SOURCE MATERIAL Start Marker

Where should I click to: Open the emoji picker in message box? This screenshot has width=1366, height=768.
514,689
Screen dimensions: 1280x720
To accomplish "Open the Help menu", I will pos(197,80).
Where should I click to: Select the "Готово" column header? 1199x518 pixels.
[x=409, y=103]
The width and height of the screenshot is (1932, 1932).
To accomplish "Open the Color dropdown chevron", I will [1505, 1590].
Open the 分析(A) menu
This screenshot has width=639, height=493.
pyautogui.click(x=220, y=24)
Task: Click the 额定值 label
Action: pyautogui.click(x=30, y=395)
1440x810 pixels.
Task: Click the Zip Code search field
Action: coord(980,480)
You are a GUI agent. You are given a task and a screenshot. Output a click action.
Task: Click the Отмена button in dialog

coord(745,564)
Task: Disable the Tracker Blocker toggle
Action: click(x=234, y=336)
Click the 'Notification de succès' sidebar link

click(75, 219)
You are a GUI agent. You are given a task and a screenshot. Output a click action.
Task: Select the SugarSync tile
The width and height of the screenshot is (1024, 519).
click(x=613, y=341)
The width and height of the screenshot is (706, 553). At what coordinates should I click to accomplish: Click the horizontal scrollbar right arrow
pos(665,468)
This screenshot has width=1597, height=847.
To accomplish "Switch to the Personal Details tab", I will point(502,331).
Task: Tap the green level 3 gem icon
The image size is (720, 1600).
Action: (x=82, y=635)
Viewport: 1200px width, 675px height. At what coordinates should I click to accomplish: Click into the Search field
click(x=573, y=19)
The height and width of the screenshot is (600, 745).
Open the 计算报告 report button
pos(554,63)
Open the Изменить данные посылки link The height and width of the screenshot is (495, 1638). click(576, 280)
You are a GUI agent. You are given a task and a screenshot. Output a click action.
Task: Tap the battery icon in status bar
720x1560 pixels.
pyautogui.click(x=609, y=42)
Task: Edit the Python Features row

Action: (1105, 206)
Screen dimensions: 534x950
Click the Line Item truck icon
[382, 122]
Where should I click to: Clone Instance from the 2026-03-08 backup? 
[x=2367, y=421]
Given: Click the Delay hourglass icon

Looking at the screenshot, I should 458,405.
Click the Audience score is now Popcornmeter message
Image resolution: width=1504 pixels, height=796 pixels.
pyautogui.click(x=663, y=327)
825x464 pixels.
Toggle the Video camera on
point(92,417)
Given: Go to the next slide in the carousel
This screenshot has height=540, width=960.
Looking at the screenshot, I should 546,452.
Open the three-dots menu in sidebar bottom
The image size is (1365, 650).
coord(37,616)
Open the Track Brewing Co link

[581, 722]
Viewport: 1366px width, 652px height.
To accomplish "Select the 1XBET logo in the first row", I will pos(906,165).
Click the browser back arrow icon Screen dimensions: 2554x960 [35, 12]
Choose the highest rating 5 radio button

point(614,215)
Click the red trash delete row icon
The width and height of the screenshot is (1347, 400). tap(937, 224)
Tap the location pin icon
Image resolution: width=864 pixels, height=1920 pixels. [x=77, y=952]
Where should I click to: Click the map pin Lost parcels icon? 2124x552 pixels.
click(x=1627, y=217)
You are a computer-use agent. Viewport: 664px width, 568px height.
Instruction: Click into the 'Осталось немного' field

SOURCE MATERIAL End Marker

Exactly reproduce the material above.

• **SOLUTION BELOW**:
Where should I click to: Open the emoji picker in message box? This screenshot has width=1366, height=768.
514,689
Screen dimensions: 1280x720
To accomplish "Open the Help menu", I will pos(197,80).
Where should I click to: Select the "Готово" column header? 1199x518 pixels.
[x=409, y=103]
The width and height of the screenshot is (1932, 1932).
To accomplish "Open the Color dropdown chevron", I will [1505, 1590].
Open the 分析(A) menu
This screenshot has width=639, height=493.
pyautogui.click(x=220, y=24)
Task: Click the 额定值 label
Action: pyautogui.click(x=30, y=395)
1440x810 pixels.
Task: Click the Zip Code search field
Action: coord(980,480)
You are a GUI agent. You are given a task and a screenshot. Output a click action.
Task: Click the Отмена button in dialog

coord(745,564)
Task: Disable the Tracker Blocker toggle
Action: click(x=234, y=336)
Click the 'Notification de succès' sidebar link

click(75, 219)
You are a GUI agent. You are given a task and a screenshot. Output a click action.
Task: Select the SugarSync tile
The width and height of the screenshot is (1024, 519).
click(x=613, y=341)
The width and height of the screenshot is (706, 553). At what coordinates should I click to accomplish: Click the horizontal scrollbar right arrow
pos(665,468)
This screenshot has width=1597, height=847.
To accomplish "Switch to the Personal Details tab", I will point(502,331).
Task: Tap the green level 3 gem icon
The image size is (720, 1600).
Action: (x=82, y=635)
Viewport: 1200px width, 675px height. At what coordinates should I click to accomplish: Click into the Search field
click(x=573, y=19)
The height and width of the screenshot is (600, 745).
Open the 计算报告 report button
pos(554,63)
Open the Изменить данные посылки link The height and width of the screenshot is (495, 1638). click(576, 280)
You are a GUI agent. You are given a task and a screenshot. Output a click action.
Task: Tap the battery icon in status bar
720x1560 pixels.
pyautogui.click(x=609, y=42)
Task: Edit the Python Features row

Action: (1105, 206)
Screen dimensions: 534x950
Click the Line Item truck icon
[382, 122]
Where should I click to: Clone Instance from the 2026-03-08 backup? 
[x=2367, y=421]
Given: Click the Delay hourglass icon

Looking at the screenshot, I should 458,405.
Click the Audience score is now Popcornmeter message
Image resolution: width=1504 pixels, height=796 pixels.
pyautogui.click(x=663, y=327)
825x464 pixels.
Toggle the Video camera on
point(92,417)
Given: Go to the next slide in the carousel
This screenshot has height=540, width=960.
Looking at the screenshot, I should 546,452.
Open the three-dots menu in sidebar bottom
The image size is (1365, 650).
coord(37,616)
Open the Track Brewing Co link

[581, 722]
Viewport: 1366px width, 652px height.
To accomplish "Select the 1XBET logo in the first row", I will pos(906,165).
Click the browser back arrow icon Screen dimensions: 2554x960 [35, 12]
Choose the highest rating 5 radio button

point(614,215)
Click the red trash delete row icon
The width and height of the screenshot is (1347, 400). tap(937, 224)
Tap the location pin icon
Image resolution: width=864 pixels, height=1920 pixels. [x=77, y=952]
Where should I click to: Click the map pin Lost parcels icon? 2124x552 pixels.
click(x=1627, y=217)
You are a computer-use agent. Viewport: 664px width, 568px height.
Instruction: Click into the 'Осталось немного' field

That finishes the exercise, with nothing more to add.